A California court recently concluded that exhaustion of administrative remedies was not required as a condition precedent to reinstatement of a physician. The summary description of this holding is somewhat misleading, because it is commonly accepted that physicians must exhaust their administrative remedies, i.e., the medical staff peer review hearing process, before pursuing either civil or equitable remedies. The California holding would apparently contradict that.

However, the California case involves peculiar circumstances. The physician was both a member of medical staff of the hospital and an employee of the hospital. The hospital summarily suspended the physician’s clinical privileges and terminated the physician’s employment. During an extended period of legal posturing, the parties were unable to agree upon a medical staff peer review process, due to technicalities in the due process procedures which gave both sides an arguable position about the appointment of a hearing officer.

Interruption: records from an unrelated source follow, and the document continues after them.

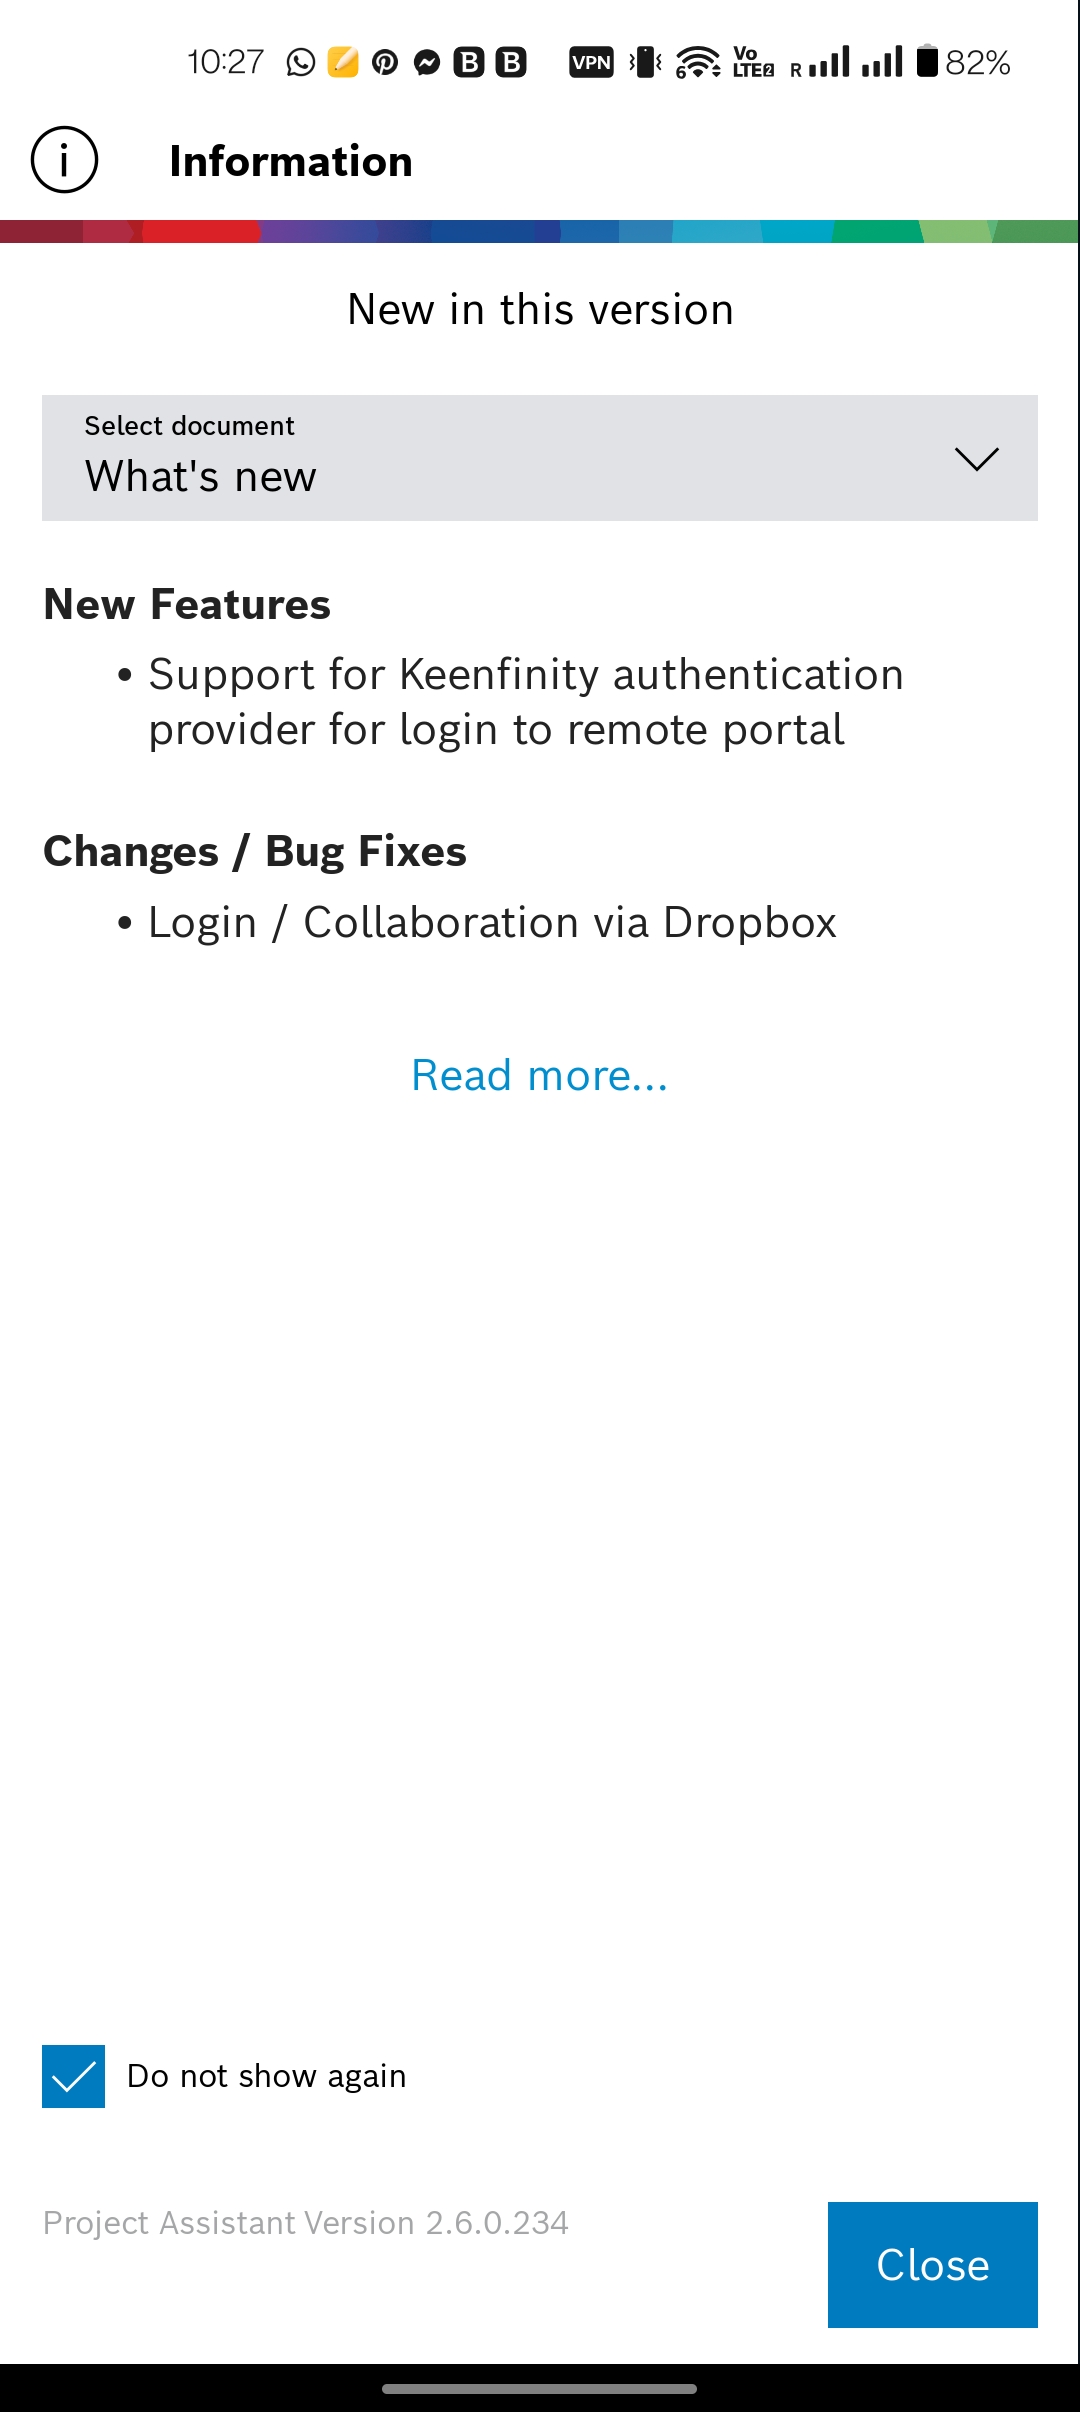The width and height of the screenshot is (1080, 2412).
Task: Tap the VPN status icon
Action: (x=591, y=63)
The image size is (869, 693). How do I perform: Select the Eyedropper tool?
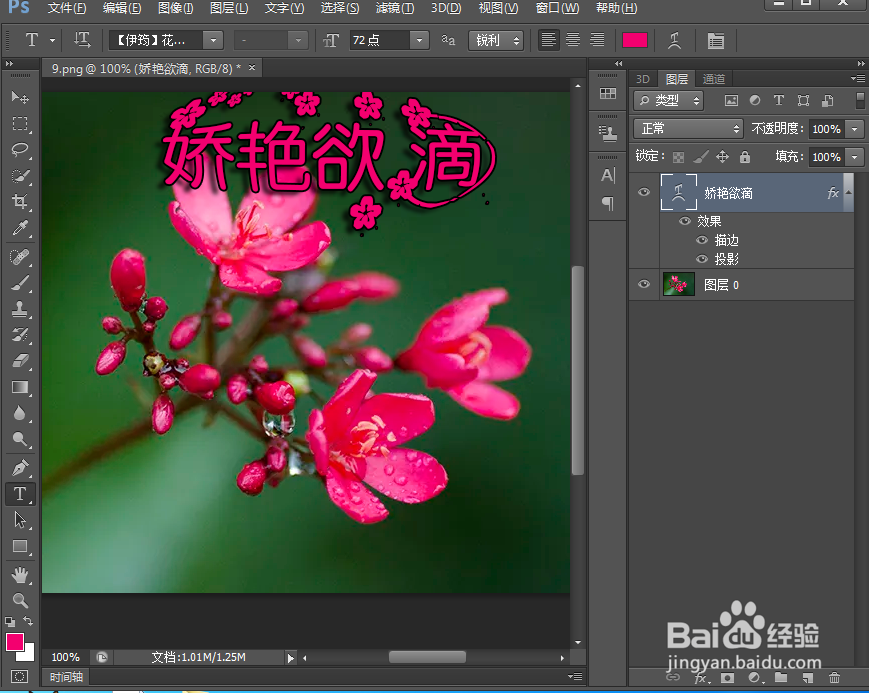[x=21, y=228]
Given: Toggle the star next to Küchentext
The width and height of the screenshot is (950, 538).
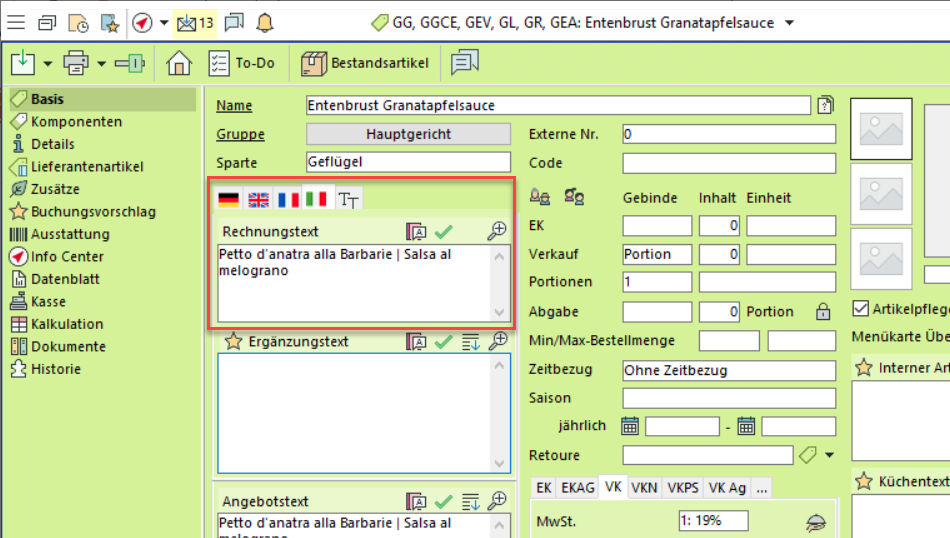Looking at the screenshot, I should (x=864, y=482).
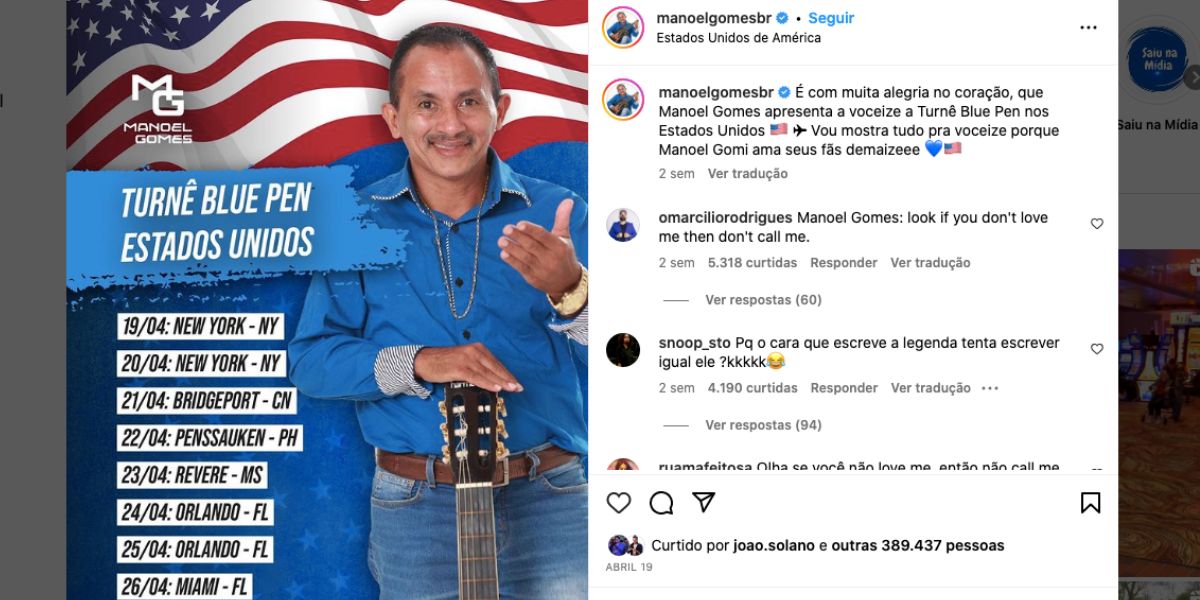Show translation of the post caption
The width and height of the screenshot is (1200, 600).
748,174
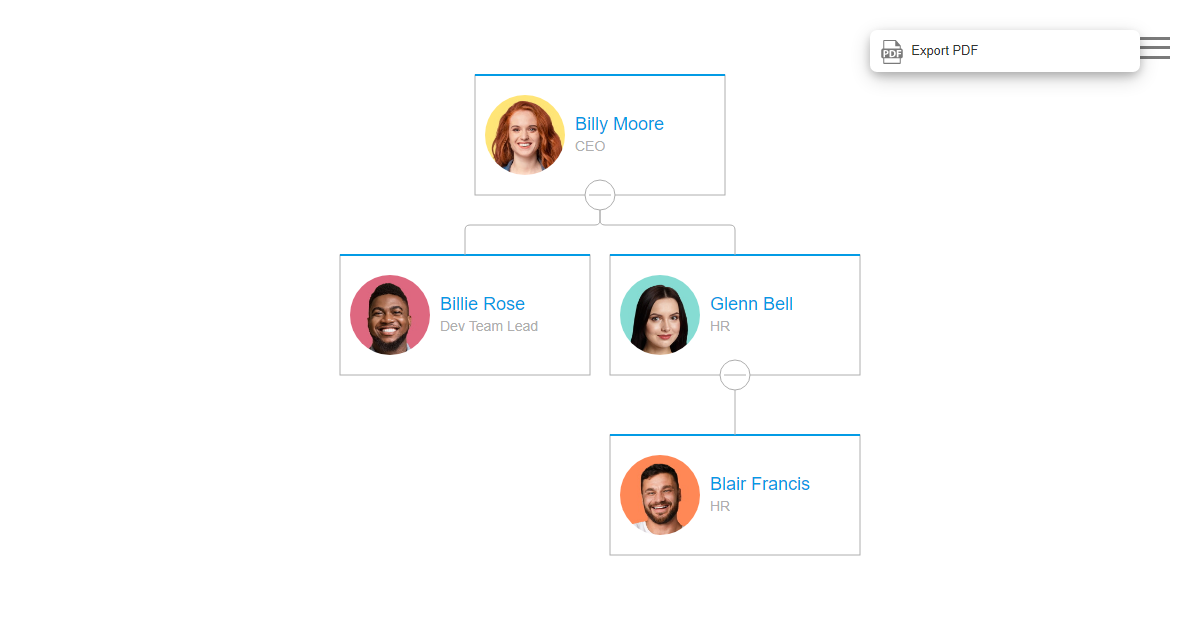Open the hamburger menu icon

pos(1155,47)

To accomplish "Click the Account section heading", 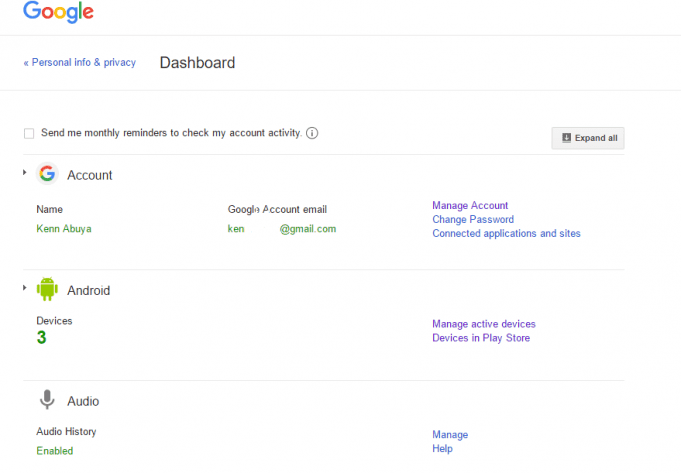I will pyautogui.click(x=89, y=175).
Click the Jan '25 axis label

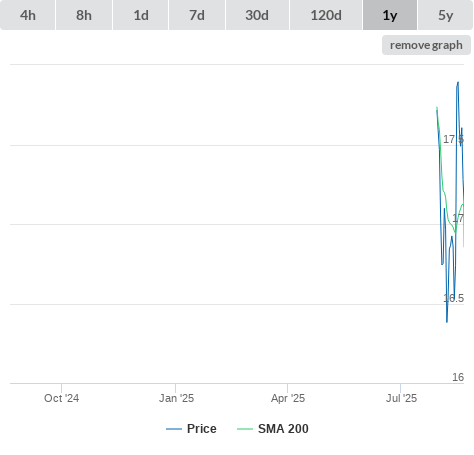pyautogui.click(x=176, y=398)
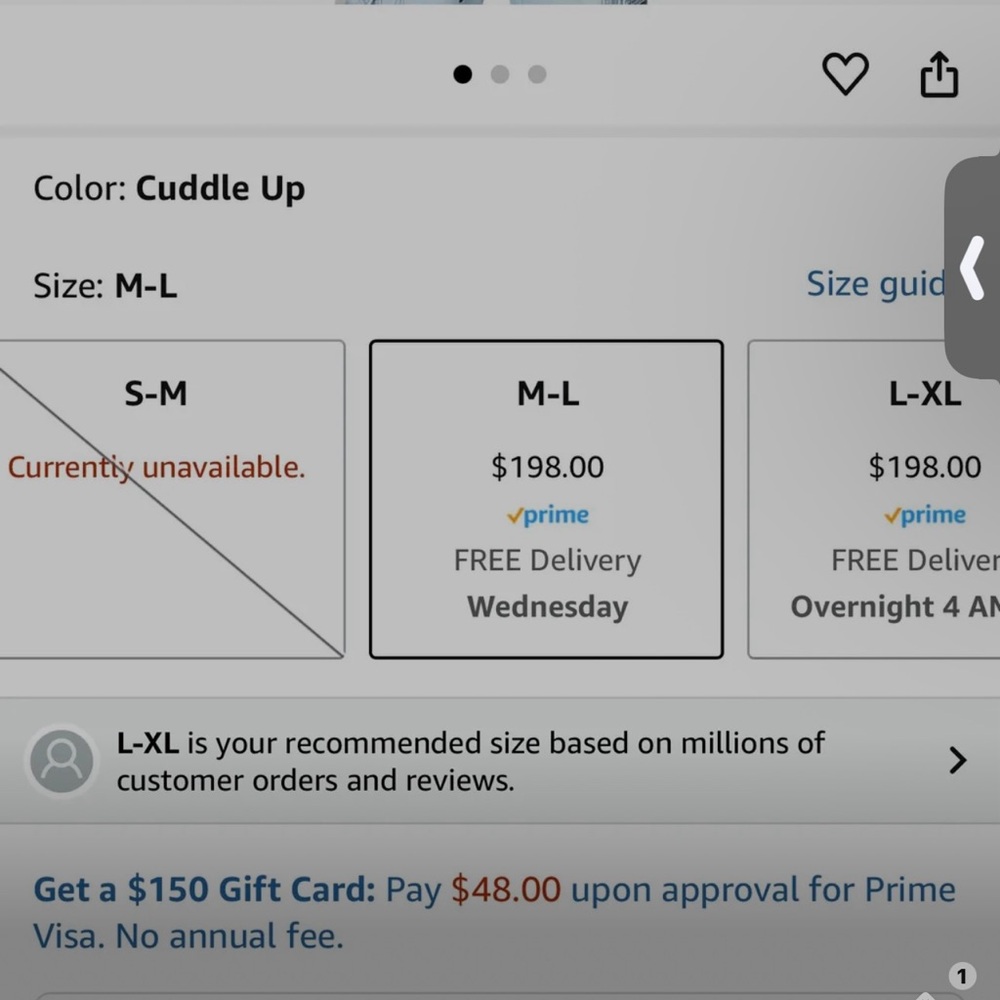Click the Size: M-L label

pyautogui.click(x=105, y=287)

During that period, the physician petitioned for an injunction reinstating her employment. The court cited an earlier California case holding that there must be a “pre-termination” hearing with respect to the employment if continued employment presented no immediate danger to patients. The court reasoned that since the physician’s clinical privileges were already summarily suspended and the physician could, therefore, not pose any risk to patients, the physician was, therefore, entitled to a pre-termination hearing with respect to the termination of her employment. Since the pre-termination hearing had not been held, the court ordered reinstatement of the petitioner’s employment and the hospital placed the physician on paid administrative leave.